Las diferencias entre países continuaron siendo significativas dentro de la Eurozona. Entre las economías con menores niveles de inflación se ubicaron Finland con 2,3%, Malta con 2,4%, y France junto a Netherlands con 2,5%. En el extremo opuesto aparecieron Bulgaria con 6,2%, Croatia con 5,4% y Luxembourg con 5,2%.
En contraste con la inflación general, la inflación subyacente —que excluye componentes más volátiles como alimentos y energía— mostró una leve desaceleración y se ubicó en 2,2%, una décima por debajo del registro anterior.
El nuevo dato inflacionario vuelve a colocar bajo presión al Banco Central Europeo, que deberá definir en los próximos meses su estrategia monetaria frente a un escenario donde persisten tensiones inflacionarias asociadas a la energía y a los costos de producción.
Según las últimas proyecciones macroeconómicas del BCE, la inflación general promediaría 2,6% en 2026, bajaría al 2% en 2027 y volvería a ubicarse en 2,1% en 2028. Para la inflación subyacente, el organismo prevé niveles de 2,3% en 2026, 2,2% en 2027 y 2,1% en 2028.
Analistas de ING Group señalaron que el principal responsable del repunte inflacionario fue, como se esperaba, el encarecimiento de la energía, aunque advirtieron que también comienzan a disminuir las presiones deflacionarias sobre los bienes industriales.
Además, los especialistas alertaron sobre posibles nuevas presiones inflacionarias vinculadas al mercado alimentario. Según explicaron, la escasez global de fertilizantes podría trasladarse gradualmente a los precios de los alimentos procesados, luego de que los alimentos no procesados ya registraran incrementos interanuales cercanos al 4,7%.
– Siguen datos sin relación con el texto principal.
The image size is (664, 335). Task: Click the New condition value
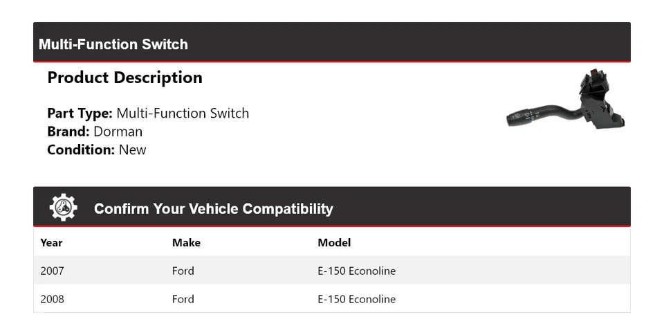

En paralelo, el impacto de la crisis energética continúa generando preocupación en distintos sectores económicos europeos, donde las expectativas de aumentos de precios siguen creciendo. En ese contexto, algunos analistas consideran posible que la inflación continúe escalando gradualmente y pueda acercarse nuevamente al 4% en los próximos meses.